Без тенденций*
Без тенденций*
Издательство «Никитинские субботники»1 выпустило в свет рассказы Александра Яковлева «В родных местах».
Александр Яковлев известен довольно широкому кругу русских читателей как прекрасный рассказчик. Таким же он является и в новых своих рассказах. Это настоящий живописец-жанрист, картины которого обыкновенно невелики, но полны тонко наблюденной жизнью, исполнены с простым, не кокетничающим, но серьезным мастерством и одеты какой-то особенной задумчивостью. Рассказы Яковлева всегда, как мне кажется, — а в этой книжке несомненно, — оставляют читателя (всякого ли — не знаю, но думается — всякого) неудовлетворенным, даже как будто встревоженным.
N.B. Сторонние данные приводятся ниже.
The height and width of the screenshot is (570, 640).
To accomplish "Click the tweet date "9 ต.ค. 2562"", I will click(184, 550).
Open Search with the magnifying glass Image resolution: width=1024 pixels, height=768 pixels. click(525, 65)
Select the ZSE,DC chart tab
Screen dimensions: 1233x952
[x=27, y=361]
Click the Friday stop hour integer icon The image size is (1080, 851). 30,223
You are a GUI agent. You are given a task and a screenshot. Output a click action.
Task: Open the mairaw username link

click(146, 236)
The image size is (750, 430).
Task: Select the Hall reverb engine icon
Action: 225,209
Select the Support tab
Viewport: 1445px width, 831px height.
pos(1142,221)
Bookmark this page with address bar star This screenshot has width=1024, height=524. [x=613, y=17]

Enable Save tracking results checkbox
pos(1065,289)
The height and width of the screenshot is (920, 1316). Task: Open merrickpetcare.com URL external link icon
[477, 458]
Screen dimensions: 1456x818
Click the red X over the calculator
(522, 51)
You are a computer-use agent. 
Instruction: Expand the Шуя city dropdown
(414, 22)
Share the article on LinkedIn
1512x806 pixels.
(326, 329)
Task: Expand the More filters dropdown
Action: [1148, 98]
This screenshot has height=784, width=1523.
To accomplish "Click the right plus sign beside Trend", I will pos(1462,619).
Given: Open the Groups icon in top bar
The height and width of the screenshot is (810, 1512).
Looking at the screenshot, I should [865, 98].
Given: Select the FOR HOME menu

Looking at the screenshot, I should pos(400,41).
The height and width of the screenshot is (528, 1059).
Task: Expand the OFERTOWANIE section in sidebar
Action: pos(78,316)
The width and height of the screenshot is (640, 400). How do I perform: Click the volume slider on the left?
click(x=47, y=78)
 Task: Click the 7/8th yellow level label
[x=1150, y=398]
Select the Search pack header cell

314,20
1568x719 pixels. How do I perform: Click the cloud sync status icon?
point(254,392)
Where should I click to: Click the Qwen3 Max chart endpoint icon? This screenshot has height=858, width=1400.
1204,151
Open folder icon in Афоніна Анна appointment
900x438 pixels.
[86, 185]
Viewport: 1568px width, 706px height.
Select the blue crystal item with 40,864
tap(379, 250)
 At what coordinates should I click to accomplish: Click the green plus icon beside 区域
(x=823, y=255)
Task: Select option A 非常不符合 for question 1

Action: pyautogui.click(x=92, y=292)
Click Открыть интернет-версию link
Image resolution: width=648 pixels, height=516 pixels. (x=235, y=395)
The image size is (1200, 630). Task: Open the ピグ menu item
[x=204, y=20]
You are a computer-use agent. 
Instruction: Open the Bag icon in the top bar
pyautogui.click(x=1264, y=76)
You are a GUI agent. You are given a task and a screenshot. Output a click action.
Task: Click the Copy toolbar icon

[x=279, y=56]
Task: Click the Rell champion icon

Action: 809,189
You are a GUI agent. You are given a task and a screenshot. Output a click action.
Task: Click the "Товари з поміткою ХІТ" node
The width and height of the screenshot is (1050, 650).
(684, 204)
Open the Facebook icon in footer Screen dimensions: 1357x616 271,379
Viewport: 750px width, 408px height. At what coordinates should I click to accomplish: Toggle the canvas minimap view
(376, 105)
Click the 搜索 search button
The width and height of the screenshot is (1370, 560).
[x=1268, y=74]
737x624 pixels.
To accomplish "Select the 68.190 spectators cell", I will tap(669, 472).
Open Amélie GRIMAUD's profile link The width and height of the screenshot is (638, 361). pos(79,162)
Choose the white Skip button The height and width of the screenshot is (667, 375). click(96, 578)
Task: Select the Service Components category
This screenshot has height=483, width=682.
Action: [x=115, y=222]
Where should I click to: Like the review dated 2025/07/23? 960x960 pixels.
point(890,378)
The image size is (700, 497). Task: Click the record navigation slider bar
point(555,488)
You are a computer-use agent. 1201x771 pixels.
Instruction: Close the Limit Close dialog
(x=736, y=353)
Где причины этой неясной и даже тягостной тревоги?
Яковлев — объективист, Яковлев — писатель без тенденций. Он не говорит, что он сам думает или что он чувствует по поводу взятых им на объектив жизненных жанров, он даже как будто нарочито скрывает свои собственные суждения о нарисованных им фактах.
Это было бы еще полбеды, но дело в том, что Яковлев вовсе не равнодушный художник. Наоборот, особую прелесть его жанров представляет именно авторская задумчивость, какая-то горечь на дне их, какая-то еле слышная жалоба, которая как будто срывается с уст художника в то самое время, когда он чертит перед нами свои, становящиеся от этого почти загадочными, образы.
Редко когда с такой определенностью стояла передо мною вновь мысль о так называемой «тенденциозности», как в минуты чтения этих по-своему захватывающих маленьких беллетристических очерков.
Но кто же не знает, в самом деле, что «тенденциозным» быть нельзя, что «тенденция» — это враг искусства? Ведь это значит идти по проторенной дороге, следовать за руководителями хорошего вкуса, если писать, опасаясь малейшей тенденциозности и гордясь полной объективностью своих произведений!
Но, кажется, уже не раз выяснялось более вдумчивыми и более социально настроенными теоретиками искусства и критиками его, что под словом «тенденция» вовсе не надо разуметь всякого идейного и чувственного освещения художественно обрабатываемого материала.
Кто такой, в самом деле, художник? Неужели это человек без мозга и без сердца, обладающий только каким-то волшебным свойством фотографического аппарата, делающим его необыкновенно точным регистратором жизни? Или, быть может, рядом с таким «реалистом» надо поставить еще «фантаста», холодно плетущего какие-то вымыслы над жизнью и радующегося своим краскам, как мастер, ткущий ковер? Я нисколько не отрицаю, что такие художники бывают, но для нас это — художники упадка. Мы признаем здоровыми те эпохи и классы, которые полны бурной борьбой и бурным строительством. Равнодушие и спокойствие, к какой бы изощренности формы они ни приводили, являются для нас признаками дряхлости, сна и декаданса. В бурной же строительной эпохе на первый план выдвигается совсем другое. Художник этих эпох становится поэтом или живописцем, потому что он чутче своих сограждан, потому что он мыслит ярче и богаче, потому что он чувствует восторженнее или мучительнее. В эти эпохи художник является выразителем масс и подчас учителем и руководителем их.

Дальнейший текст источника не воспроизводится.